06/03/2009 -
Adobe Reader está cada vez más en el punto de mira
de la industria del malware, como buen vehículo para instalar troyanos en el
sistema sin que el usuario lo perciba. Sin embargo la respuesta que esta dando a estos ataques no es la más rápida.
Symantec y Shadowserver dieron la voz de alarma a mediados
de febrero: una nueva vulnerabilidad de Acrobat estaba siendo aprovechada
para instalar malware. Poco después Adobe publica una nota oficial en la
que reconoce el fallo, afirma que lo solucionará a partir del 11 de marzo y no
publica más información, ni contramedidas, ni consejos, ni alcance....
Un par de días después, se hace público un exploit capaz de
aprovechar el fallo.
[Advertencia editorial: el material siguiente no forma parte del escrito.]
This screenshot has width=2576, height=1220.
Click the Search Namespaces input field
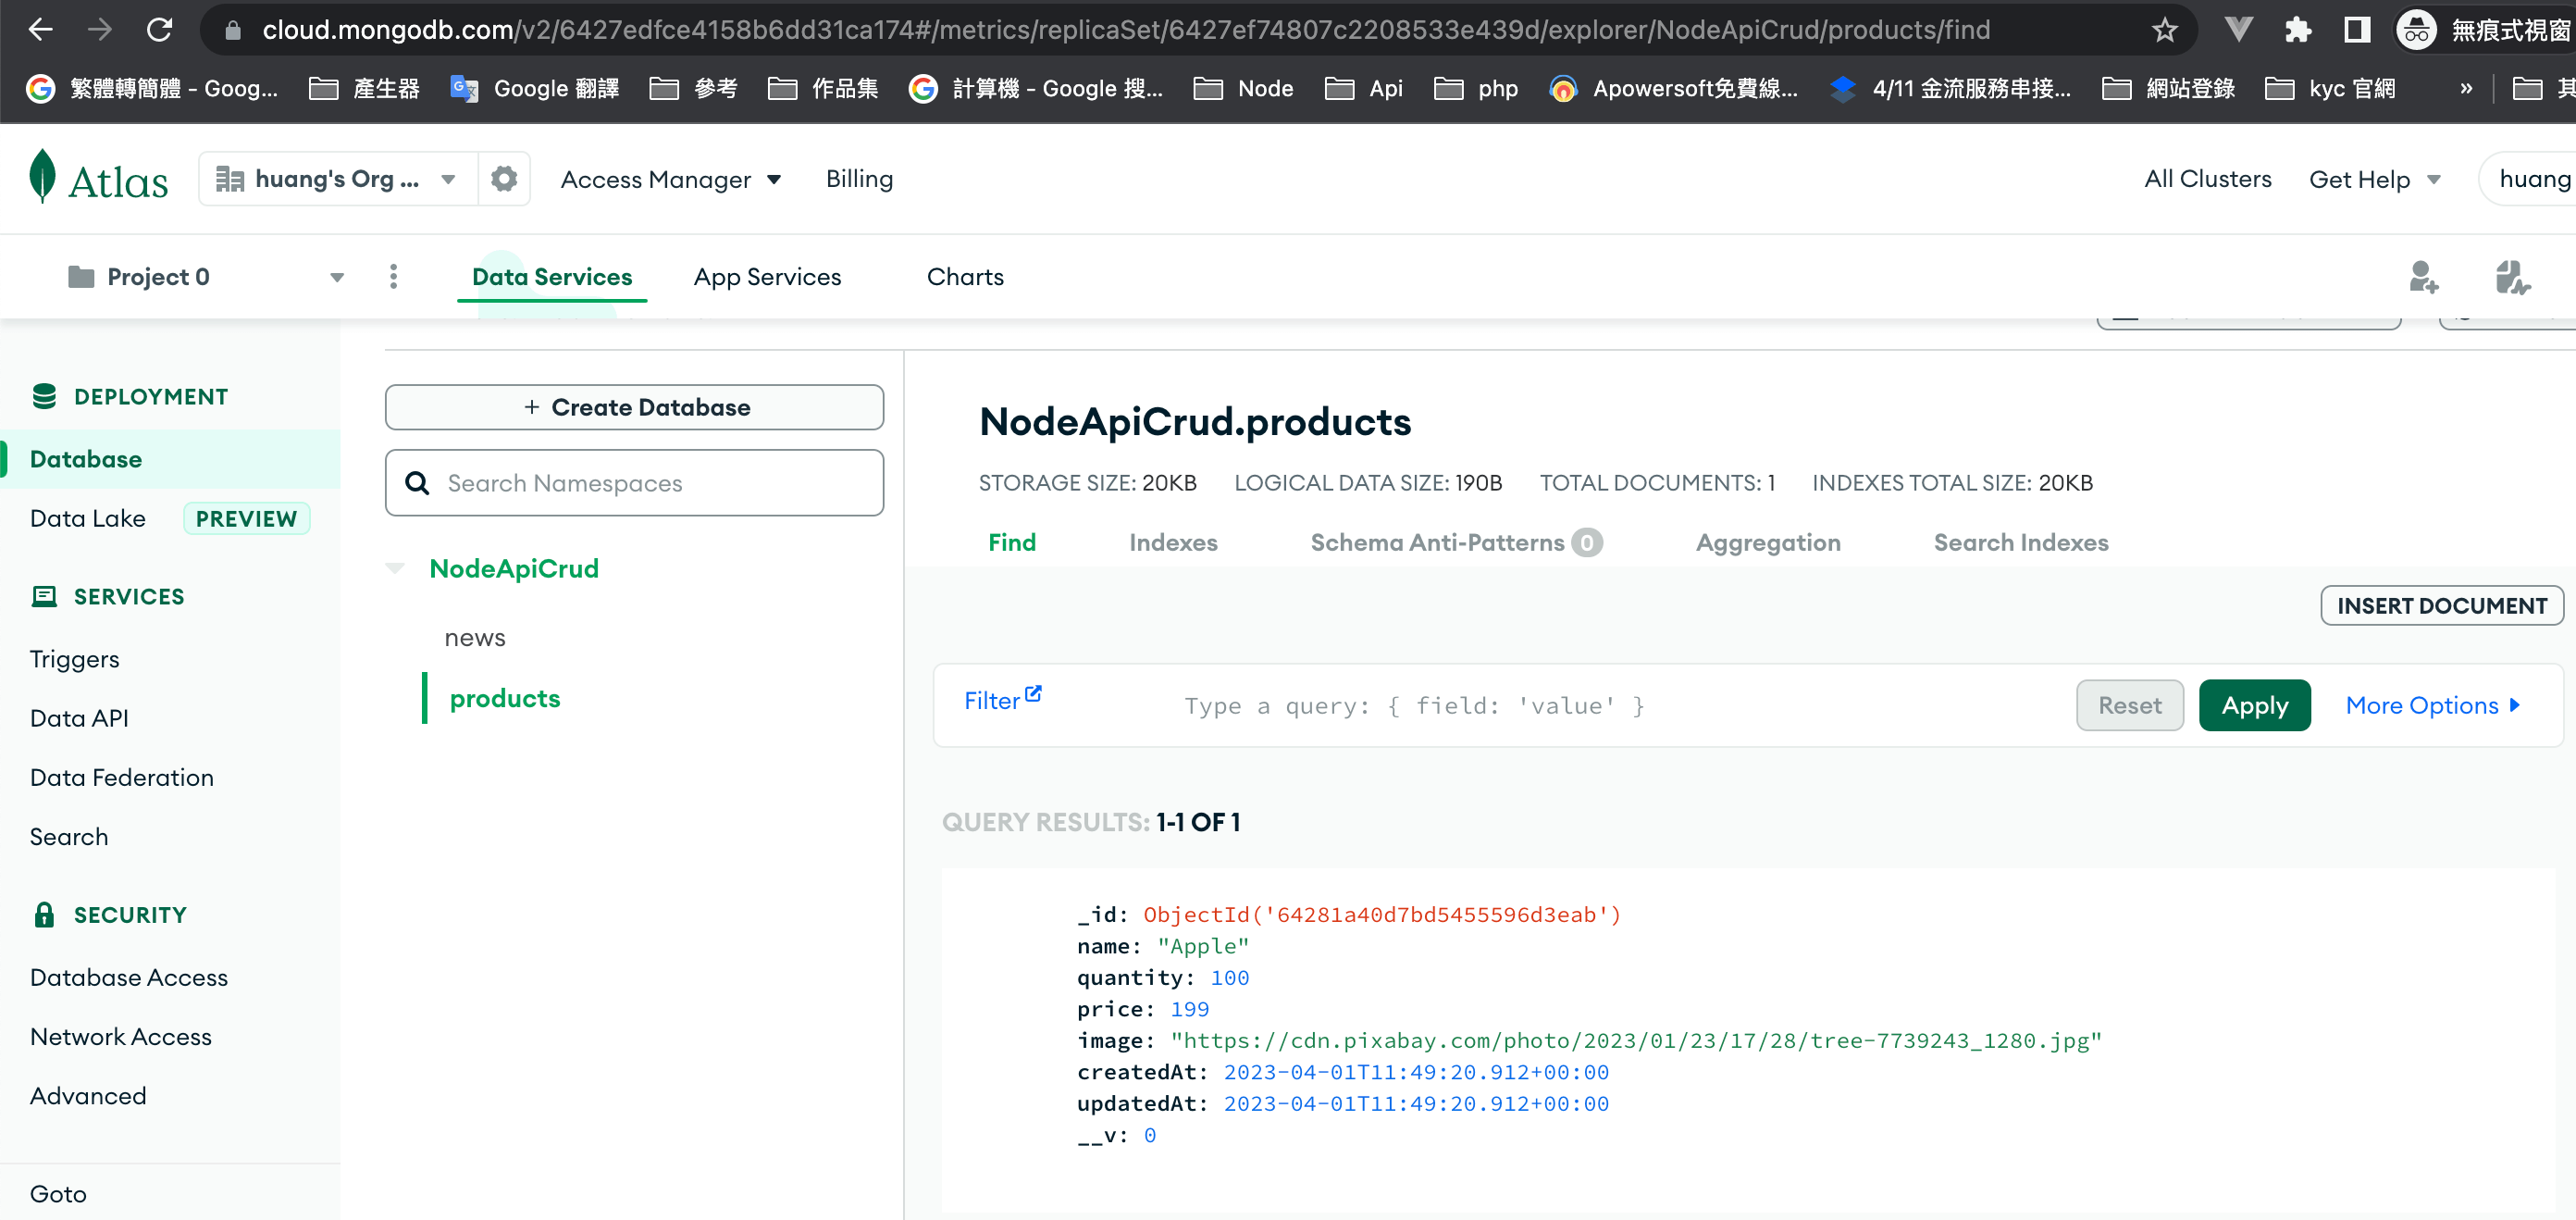pyautogui.click(x=634, y=483)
Tras publicar SourceFire los detalles de la vulnerabilidad, fue
cuestión de tiempo que apareciera un exploit.
Mientras, SourceFire
publica un
parche no oficial para solucionar el problema, que remplaza una librería DLL vulnerable, AcroRd32.dll, ubicada en “C:Program FilesAdobeReader 9.0Reader”.
No obstante es importante señalar que este tipo de soluciones no tienen ningún tipo de garantía, y que no han
superado las pruebas de calidad y compatibilidad a las que los suelen someter
las empresas oficiales.
Hasta ahora, los parches no oficiales habían sido,
casi en exclusiva, algo de Windows y Microsoft, cuando se le acusaba de no
solucionar a tiempo graves problemas de seguridad.